"You'd better come in. I've made some coffee."
He could not rise. He could not even raise his hands.
She called her husband from where he was chopping wood off in the trees,
and together they got him into the house. It was days before he so much
as spoke again.
So it happened that the search went on. Wilkins from the east of the
range, and Bassett from the west, hunted at first with furious energy,
then spasmodically, then not at all, while Dick lay in a mountain cabin,
on the bed made of young trees, and for the second time in his life
watched a woman moving in a lean-to kitchen, and was fed by a woman's
hand.
He forced himself to think of this small panorama of life that moved
before him, rather than of himself. The woman was young, and pretty in a
slovenly way. The man was much older, and silent. He was of better class
than the woman, and underlying his assumption of crudity there were
occasional outcroppings of some cultural background. Not then, nor at
any subsequent time, did he learn the story, if story there was. He
began to see them, however, not so much pioneers as refugees. The cabin
was, he thought, a haven to the man and a prison to the woman.
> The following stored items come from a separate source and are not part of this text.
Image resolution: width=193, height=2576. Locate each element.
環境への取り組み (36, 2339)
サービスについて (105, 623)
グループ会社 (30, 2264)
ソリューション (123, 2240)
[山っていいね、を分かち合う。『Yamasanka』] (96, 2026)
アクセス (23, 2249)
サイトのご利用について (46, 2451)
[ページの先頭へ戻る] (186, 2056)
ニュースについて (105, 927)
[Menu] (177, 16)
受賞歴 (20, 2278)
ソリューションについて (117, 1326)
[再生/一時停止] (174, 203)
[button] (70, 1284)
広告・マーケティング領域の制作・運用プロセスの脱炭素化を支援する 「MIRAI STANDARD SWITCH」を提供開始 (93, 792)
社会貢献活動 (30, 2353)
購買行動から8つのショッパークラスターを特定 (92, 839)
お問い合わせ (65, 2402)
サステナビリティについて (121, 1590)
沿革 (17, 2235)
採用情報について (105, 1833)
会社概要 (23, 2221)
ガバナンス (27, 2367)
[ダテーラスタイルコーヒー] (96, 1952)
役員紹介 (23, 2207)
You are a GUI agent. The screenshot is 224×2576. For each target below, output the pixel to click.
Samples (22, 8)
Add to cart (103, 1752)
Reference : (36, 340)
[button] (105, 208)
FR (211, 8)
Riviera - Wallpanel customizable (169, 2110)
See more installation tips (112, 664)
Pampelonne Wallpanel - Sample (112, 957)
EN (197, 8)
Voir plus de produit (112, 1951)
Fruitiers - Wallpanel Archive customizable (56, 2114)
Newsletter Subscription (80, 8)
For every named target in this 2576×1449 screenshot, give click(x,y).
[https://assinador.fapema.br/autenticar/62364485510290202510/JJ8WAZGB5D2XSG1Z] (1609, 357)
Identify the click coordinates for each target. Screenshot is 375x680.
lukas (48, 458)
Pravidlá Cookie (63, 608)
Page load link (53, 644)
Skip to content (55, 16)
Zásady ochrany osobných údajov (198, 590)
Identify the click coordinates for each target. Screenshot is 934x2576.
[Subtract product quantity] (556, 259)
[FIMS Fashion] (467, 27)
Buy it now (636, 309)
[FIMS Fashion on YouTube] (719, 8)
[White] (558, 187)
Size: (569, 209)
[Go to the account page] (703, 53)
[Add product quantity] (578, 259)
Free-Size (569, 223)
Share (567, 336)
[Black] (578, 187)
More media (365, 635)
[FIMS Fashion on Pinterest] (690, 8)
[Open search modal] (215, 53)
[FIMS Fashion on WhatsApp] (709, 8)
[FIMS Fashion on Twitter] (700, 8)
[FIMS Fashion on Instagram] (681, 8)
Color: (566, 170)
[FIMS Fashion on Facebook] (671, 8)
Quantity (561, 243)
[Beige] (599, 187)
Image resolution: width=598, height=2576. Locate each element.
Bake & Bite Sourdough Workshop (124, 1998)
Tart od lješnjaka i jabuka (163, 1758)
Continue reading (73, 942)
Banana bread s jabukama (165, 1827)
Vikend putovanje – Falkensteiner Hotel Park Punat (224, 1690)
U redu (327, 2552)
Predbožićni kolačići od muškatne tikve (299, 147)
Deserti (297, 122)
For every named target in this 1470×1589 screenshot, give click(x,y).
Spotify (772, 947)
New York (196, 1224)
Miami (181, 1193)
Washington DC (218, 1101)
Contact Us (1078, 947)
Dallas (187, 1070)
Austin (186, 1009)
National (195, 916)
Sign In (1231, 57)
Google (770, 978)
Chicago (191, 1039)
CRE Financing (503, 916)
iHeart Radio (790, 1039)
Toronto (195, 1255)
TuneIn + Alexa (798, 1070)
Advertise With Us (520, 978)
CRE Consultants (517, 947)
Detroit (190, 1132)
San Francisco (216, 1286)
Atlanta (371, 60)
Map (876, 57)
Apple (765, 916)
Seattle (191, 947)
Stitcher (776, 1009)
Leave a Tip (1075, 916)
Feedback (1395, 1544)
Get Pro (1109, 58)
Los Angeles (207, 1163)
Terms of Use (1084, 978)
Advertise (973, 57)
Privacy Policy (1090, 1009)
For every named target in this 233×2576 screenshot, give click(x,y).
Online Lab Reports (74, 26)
But they were uniformly kind to him, and for weeks he stayed there,
slowly readjusting. In his early convalescence he would sit paring
potatoes or watching a cooking pot for her. As he gained in strength
he cut a little firewood. Always he sought something to keep him from
thinking.
Two incidents always stood out afterwards in his memory of the cabin.
One was the first time he saw himself in a mirror. He knew by that time
that Bassett's story had been true, and that he was ten years older than
he remembered himself to be. He thought he was in a measure prepared.
But he saw in the glass a man whose face was lined and whose hair was
streaked with gray. The fact that his beard had grown added to the
terrible maturity of the reflection he saw, and he sent the mirror
clattering to the ground.
The other incident was later, and when he was fairly strong again. The
man was caught under a tree he was felling, and badly hurt. During the
hour or so that followed, getting the tree cut away, and moving the
injured man to the cabin on a wood sledge, Dick had the feeling of
helplessness of any layman in an accident. He was solicitous but clumsy.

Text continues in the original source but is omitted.